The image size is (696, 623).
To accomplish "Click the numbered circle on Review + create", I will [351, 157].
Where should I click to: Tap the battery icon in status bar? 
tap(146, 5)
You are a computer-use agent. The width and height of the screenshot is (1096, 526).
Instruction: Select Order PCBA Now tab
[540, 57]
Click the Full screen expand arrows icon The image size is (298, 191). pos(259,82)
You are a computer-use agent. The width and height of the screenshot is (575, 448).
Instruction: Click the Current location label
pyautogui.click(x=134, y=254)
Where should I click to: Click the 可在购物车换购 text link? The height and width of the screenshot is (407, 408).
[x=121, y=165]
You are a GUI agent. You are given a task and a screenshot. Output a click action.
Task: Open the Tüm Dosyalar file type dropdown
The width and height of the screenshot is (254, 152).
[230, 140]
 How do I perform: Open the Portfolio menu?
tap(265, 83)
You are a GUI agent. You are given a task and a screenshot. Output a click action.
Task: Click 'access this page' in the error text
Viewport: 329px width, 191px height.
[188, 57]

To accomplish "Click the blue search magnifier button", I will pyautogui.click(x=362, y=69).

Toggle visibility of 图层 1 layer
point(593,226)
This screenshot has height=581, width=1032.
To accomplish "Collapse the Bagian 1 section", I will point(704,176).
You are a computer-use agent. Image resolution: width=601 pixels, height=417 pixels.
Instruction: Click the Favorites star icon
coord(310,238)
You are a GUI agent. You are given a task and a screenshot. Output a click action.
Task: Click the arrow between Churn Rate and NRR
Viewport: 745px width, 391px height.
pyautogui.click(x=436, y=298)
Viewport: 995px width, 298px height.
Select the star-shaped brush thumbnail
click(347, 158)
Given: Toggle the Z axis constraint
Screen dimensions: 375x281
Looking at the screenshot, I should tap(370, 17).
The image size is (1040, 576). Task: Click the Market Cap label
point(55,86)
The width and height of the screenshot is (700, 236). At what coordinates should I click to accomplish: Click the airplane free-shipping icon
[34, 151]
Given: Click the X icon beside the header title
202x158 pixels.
• • •
### Task instructions
Every entry above should be transcribed exactly as it appears.

### Answer
The image size is (696, 623).
To accomplish "Click the numbered circle on Review + create", I will [351, 157].
Where should I click to: Tap the battery icon in status bar? 
tap(146, 5)
You are a computer-use agent. The width and height of the screenshot is (1096, 526).
Instruction: Select Order PCBA Now tab
[540, 57]
Click the Full screen expand arrows icon The image size is (298, 191). pos(259,82)
You are a computer-use agent. The width and height of the screenshot is (575, 448).
Instruction: Click the Current location label
pyautogui.click(x=134, y=254)
Where should I click to: Click the 可在购物车换购 text link? The height and width of the screenshot is (407, 408).
[x=121, y=165]
You are a GUI agent. You are given a task and a screenshot. Output a click action.
Task: Open the Tüm Dosyalar file type dropdown
The width and height of the screenshot is (254, 152).
[230, 140]
 How do I perform: Open the Portfolio menu?
tap(265, 83)
You are a GUI agent. You are given a task and a screenshot. Output a click action.
Task: Click 'access this page' in the error text
Viewport: 329px width, 191px height.
[188, 57]

To accomplish "Click the blue search magnifier button", I will pyautogui.click(x=362, y=69).

Toggle visibility of 图层 1 layer
point(593,226)
This screenshot has height=581, width=1032.
To accomplish "Collapse the Bagian 1 section", I will point(704,176).
You are a computer-use agent. Image resolution: width=601 pixels, height=417 pixels.
Instruction: Click the Favorites star icon
coord(310,238)
You are a GUI agent. You are given a task and a screenshot. Output a click action.
Task: Click the arrow between Churn Rate and NRR
Viewport: 745px width, 391px height.
pyautogui.click(x=436, y=298)
Viewport: 995px width, 298px height.
Select the star-shaped brush thumbnail
click(347, 158)
Given: Toggle the Z axis constraint
Screen dimensions: 375x281
Looking at the screenshot, I should tap(370, 17).
The image size is (1040, 576). Task: Click the Market Cap label
point(55,86)
The width and height of the screenshot is (700, 236). At what coordinates should I click to accomplish: Click the airplane free-shipping icon
[34, 151]
Given: Click the X icon beside the header title
202x158 pixels.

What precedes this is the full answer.